That's why I picked the object spread operator.

\- I would hope that updateQuery goes away and one would be able to use
writeFragement in the update property to update the paginated data. If it's
possible, I would love to speak more about this topic with people more
knowledgable than me in Apollo :)

------
joshribakoff
I personally dislike some things about Apollo & prefer Redux+graphQL+RxJS
combo, and can't wait to see what happens w/ React Suspense

The problem with Apollo that I cannot get over is it couples data fetching to
components. The whole reason Redux is popular is it decouples UI actions from
data fetching. It decouples asynchronous logic from state mutations. Apollo
intentionally couples that logic.

With redux, I can dispatch an action anywhere in my app to trigger a data
fetch. That data fetch itself could be a graphQL query.

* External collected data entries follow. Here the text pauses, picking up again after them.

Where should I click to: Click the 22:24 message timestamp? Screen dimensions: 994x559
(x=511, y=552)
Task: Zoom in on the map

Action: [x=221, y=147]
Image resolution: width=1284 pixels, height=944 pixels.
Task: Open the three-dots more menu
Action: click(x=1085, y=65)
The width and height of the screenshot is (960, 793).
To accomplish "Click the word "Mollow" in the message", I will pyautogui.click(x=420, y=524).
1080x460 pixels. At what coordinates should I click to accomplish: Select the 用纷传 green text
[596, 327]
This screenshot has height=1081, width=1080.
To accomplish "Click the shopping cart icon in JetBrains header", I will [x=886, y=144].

With apollo, I have to mount a component to trigger a data fetch. The
workaround to pre-fetch data is to render a "dummy" component, causing it to
pre-populate the cache.

Another issue, Apollo batching seems to be "all or nothing". Any components
mounting in the same event tick get batched into 1 query. This is a problem
when one query is in the critical UI path & is fast, but Apollo has batched it
together with a slow query that is not critical. Think about mounting an
<Article> with some <Comments> below it, but you don't want to wait on
rendering <Article> just because <Comments> is slow. Now you have your fast UI
components blocked from rendering because you're waiting on this batched
request.

With Redux I would get around the batching problem with redux-observable
middleware. I could write an epic that looks for actions, buffers these,
issues multiple graphQL queries (while giving me control over how to batch
them, if at all), and deal with responses in real-time as they arrive.

With Apollo v2, they totally ditched Redux. There is no escape hatches in
Apollo to deal with the problems that Redux solves. That being said, Apollo
cuts out tons of boilerplate & its a great library, so give it a try & decide
yourself. Personally I think co-locating data requirements with components is
a wonderful concept but the current implementation of graphQL clients is quite
stovepipe.

Also the landscape is about to shift again due to React suspense. You would
throw a promise in your render() method, and React will block rendering of the
component tree within a <Placeholder />, conceptually similar to error
boundaries. There is rumor of a Redux integration as well.

------
cbzehner
Definitely worth checking out.

If you're not yet onboard the React hype train I'd recommend the author's Road
To React course ([https://www.robinwieruch.de/the-road-to-learn-
react/](https://www.robinwieruch.de/the-road-to-learn-react/)), it's a good
introduction to React and modern JS and a leaping off point for more complex
stuff.

I worked through this in ~8 hours the weekend before a job interview and had
no trouble building and updating a simple React single page app as part of the
onsite.

------
pcmaffey
Now add a Node / Apollo server with Postgres backend and you'd have the
perfect example for IMO(!) the ideal modern starter stack.